Ağaç ne kadar muhteşem ve çekici olsa da evlerin içine misafir olamaz, ama gül, zerâfetiyle her eve girip misafir olur. Ağacı ne kadar seversen sev, evine girince dışarıda bırakırsın. Gül ise öyle mi? En sevdiğin gülü kesip masanın üzerine yerleştirir, her vakit onu izlersin. Hiçbir ağaç veya dal, yakaya asılmaz. Ama gül, güzellik için kulağın ardına, insanın hayatını sağlayan kalbin üzerine takılır. Ne de güzel yakışır.
Gül, kız çocuğu gibidir, kendine baktırır ve sevdirir. Gülün kurusu değerlidir, atılmaz evi güzelleştirir. Gülün suyu bile kıymetlidir. Gülün kokusu insanı mest eder. Gülün rengi her çiçeğin renginden farklıdır.

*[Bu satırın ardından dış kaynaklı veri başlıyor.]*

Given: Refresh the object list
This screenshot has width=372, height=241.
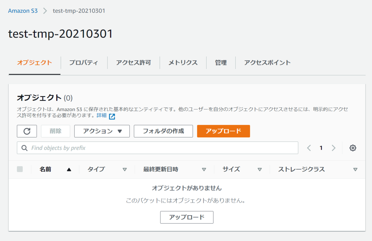Looking at the screenshot, I should coord(27,131).
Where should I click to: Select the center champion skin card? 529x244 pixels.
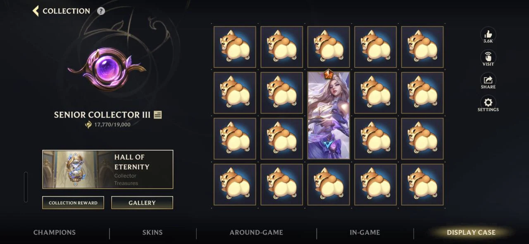[329, 115]
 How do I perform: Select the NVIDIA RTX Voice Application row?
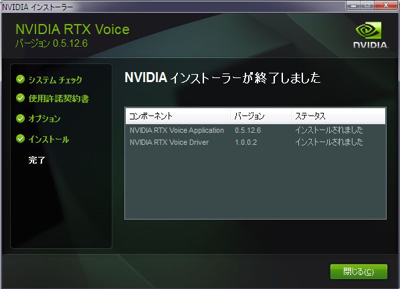256,130
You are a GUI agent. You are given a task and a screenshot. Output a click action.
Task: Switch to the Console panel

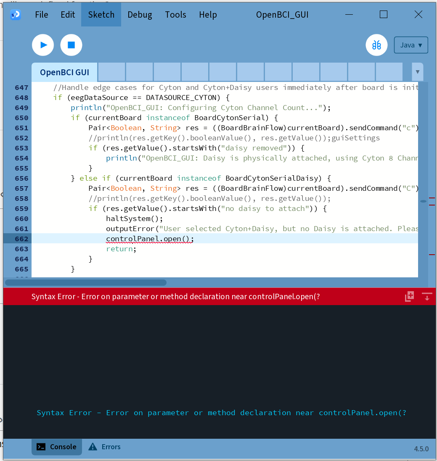click(x=57, y=447)
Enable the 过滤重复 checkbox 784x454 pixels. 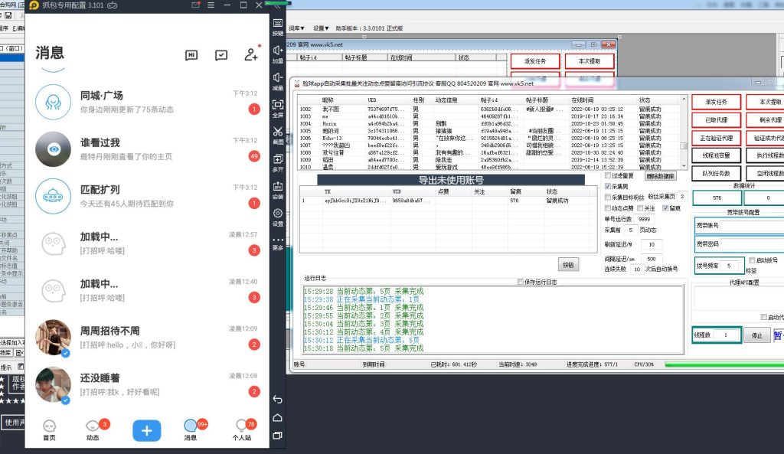coord(608,175)
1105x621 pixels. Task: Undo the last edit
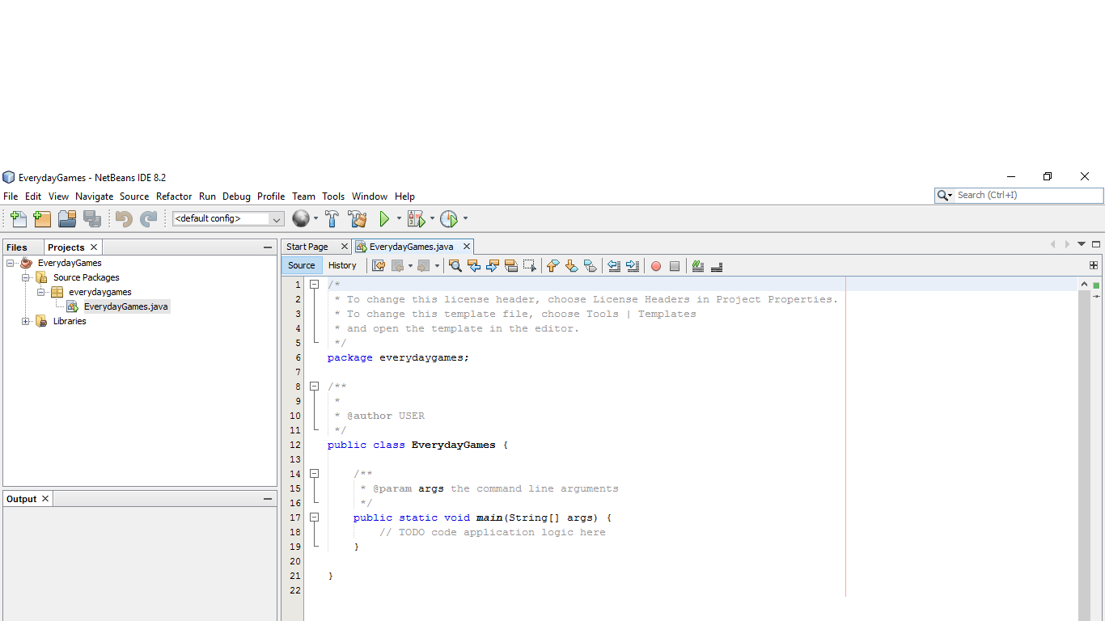[122, 218]
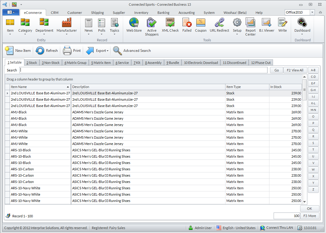Select the Matrix Group tab
Screen dimensions: 326x233
coord(75,63)
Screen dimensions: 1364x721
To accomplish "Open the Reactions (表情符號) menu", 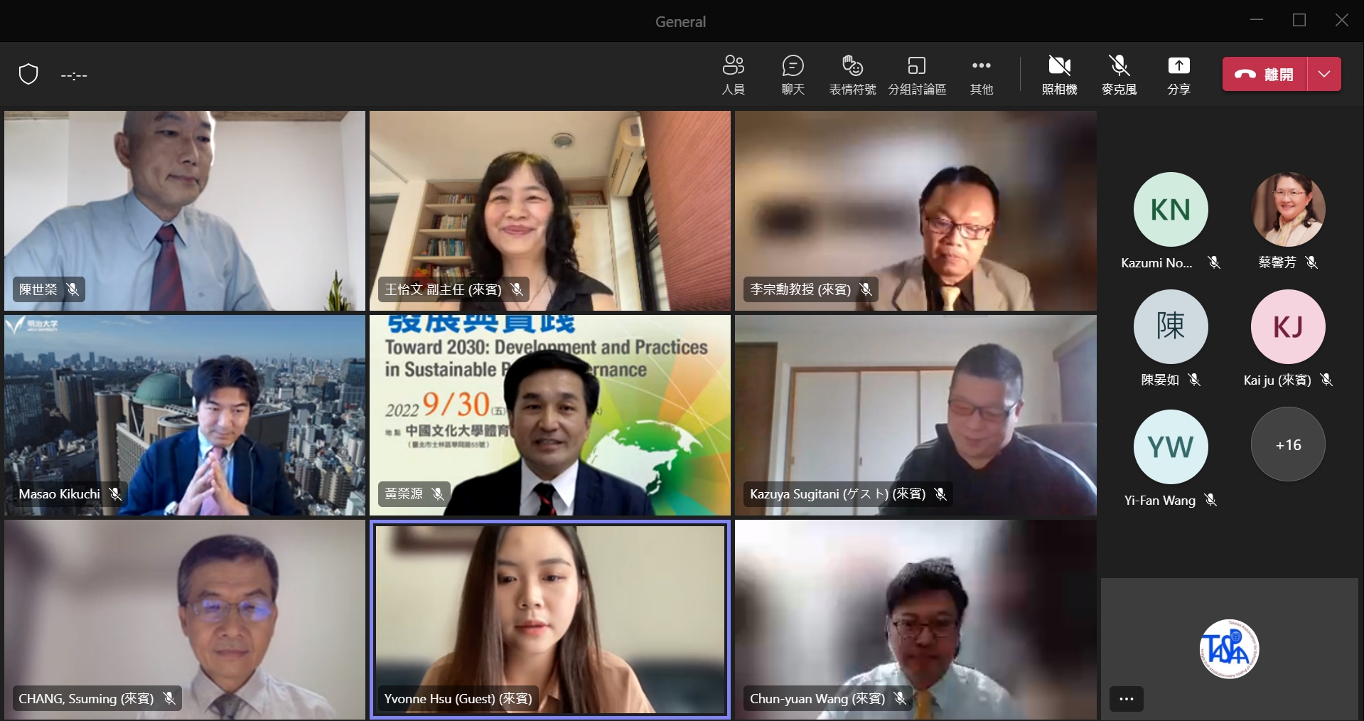I will click(852, 74).
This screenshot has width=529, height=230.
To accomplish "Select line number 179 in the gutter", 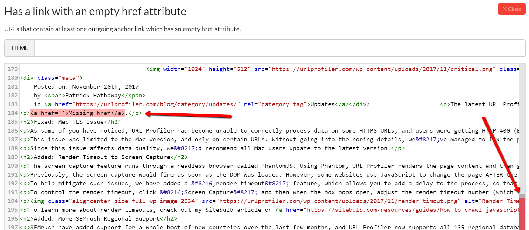I will pos(12,69).
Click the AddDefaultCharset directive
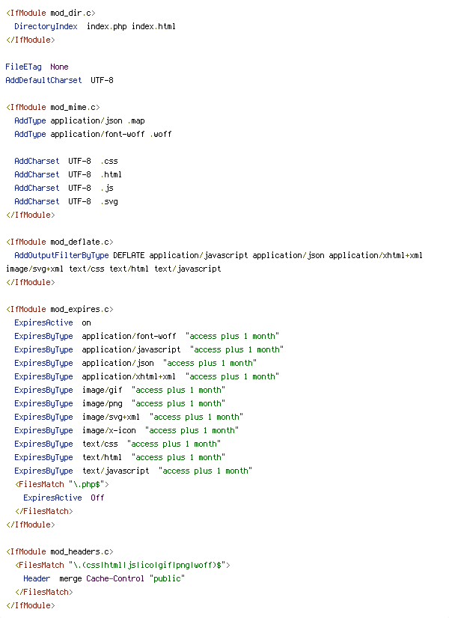The image size is (449, 618). pos(43,80)
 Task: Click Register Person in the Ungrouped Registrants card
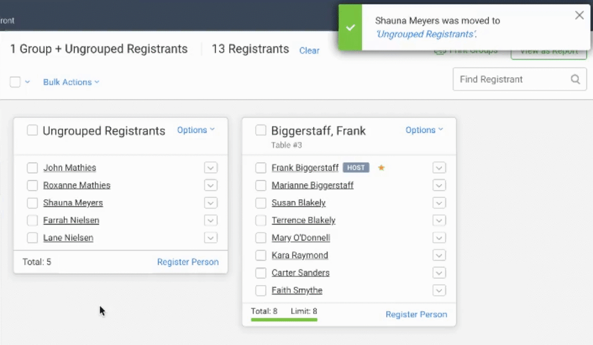tap(188, 262)
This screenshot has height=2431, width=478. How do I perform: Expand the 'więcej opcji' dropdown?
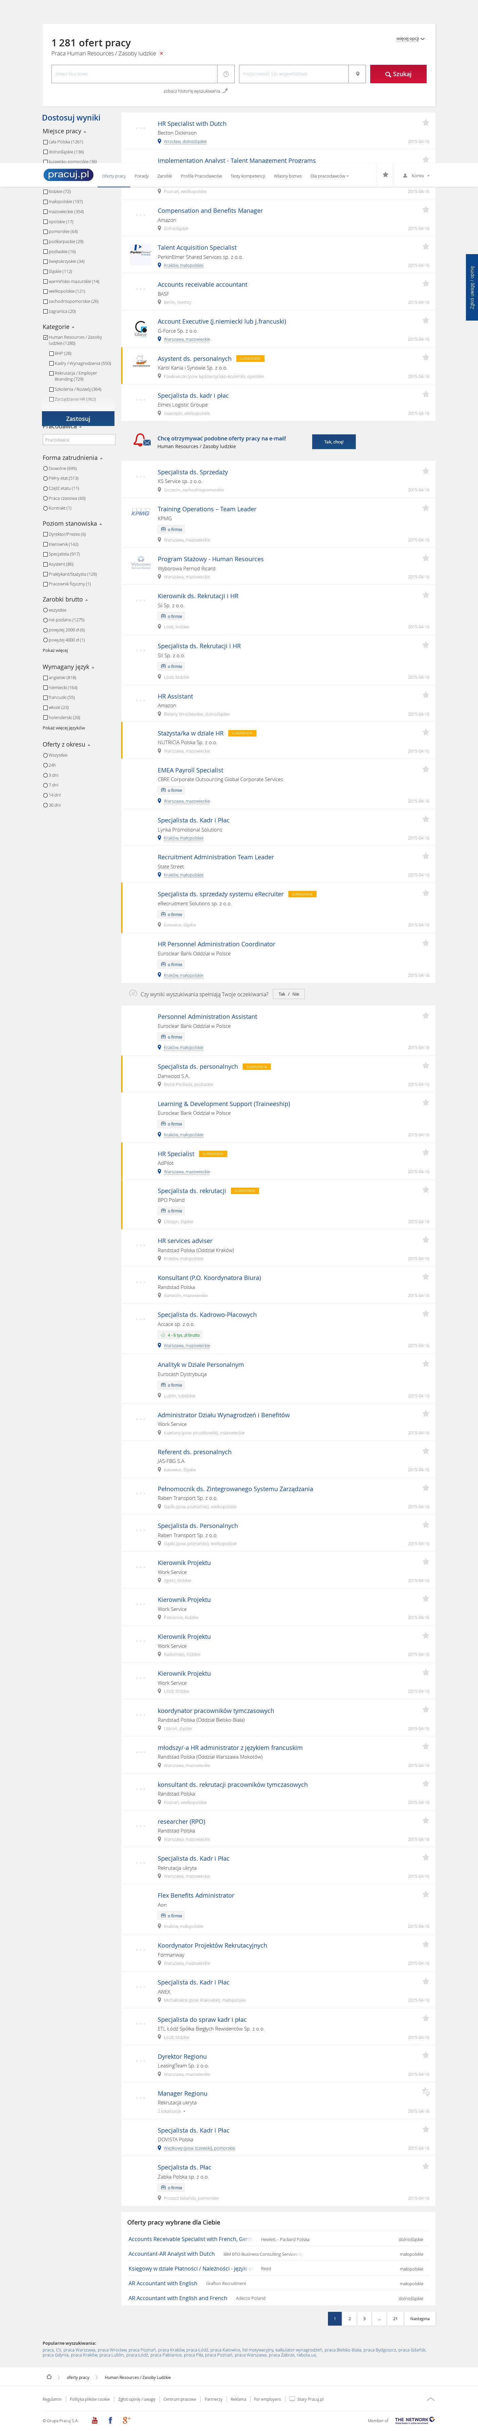[410, 39]
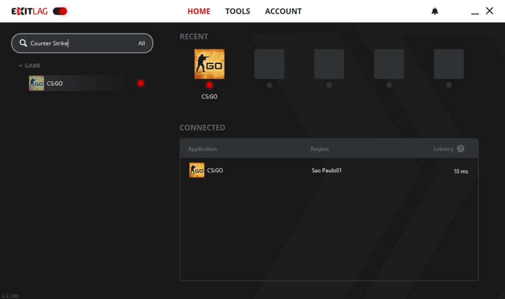Select the second empty recent slot
Image resolution: width=505 pixels, height=299 pixels.
(x=329, y=64)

Çiçeklerin sultanı gül, Gönüller Sultanı Peygamber Efendimiz -sallâllâhu aleyhi ve sellem-’i temsil eder. Peygamberimiz’i anlatırken “gül gibi kokardı” deriz. Peygamberimiz’i gönlümüzde hissetmek için gülü zerâfetle ellerimizin arasına alıp gözlerimizi kapatarak salavat getiririz. Bir anlığına zaman ve mekân yok olup gül kokulu Habîbullah ile beraber oluruz.
Maksadımız Kırgızistan’ın her bölgesine Medîne Gülü’nün kokusunu yaymak, her eve, her gönle Gül’ün güzelliğini taşımak… Kaktüslerin, Ebû Cehil karpuzlarının, zehirli sarmaşıkların sardığı gönül ve evlere girip Gül’ün rengini, kokusunu, güzelliğini yerleştirebilmek.
Bütün dünyanın gülün kokusuna, gülün rengine, gülün zerâfetine ihtiyacı var. Küresel ısınma, küresel şiddet diyerek tedbirler almaya çalışılıyor. Bunlara karşı mücadele, ancak her tarafı Gülzâr (Gül bahçesi) yapmaktan geçer.
Niyetimiz hâlis, hizmetimiz bereketli, gönüllerimiz coşkulu… Seferimiz hayrola… Âmîn.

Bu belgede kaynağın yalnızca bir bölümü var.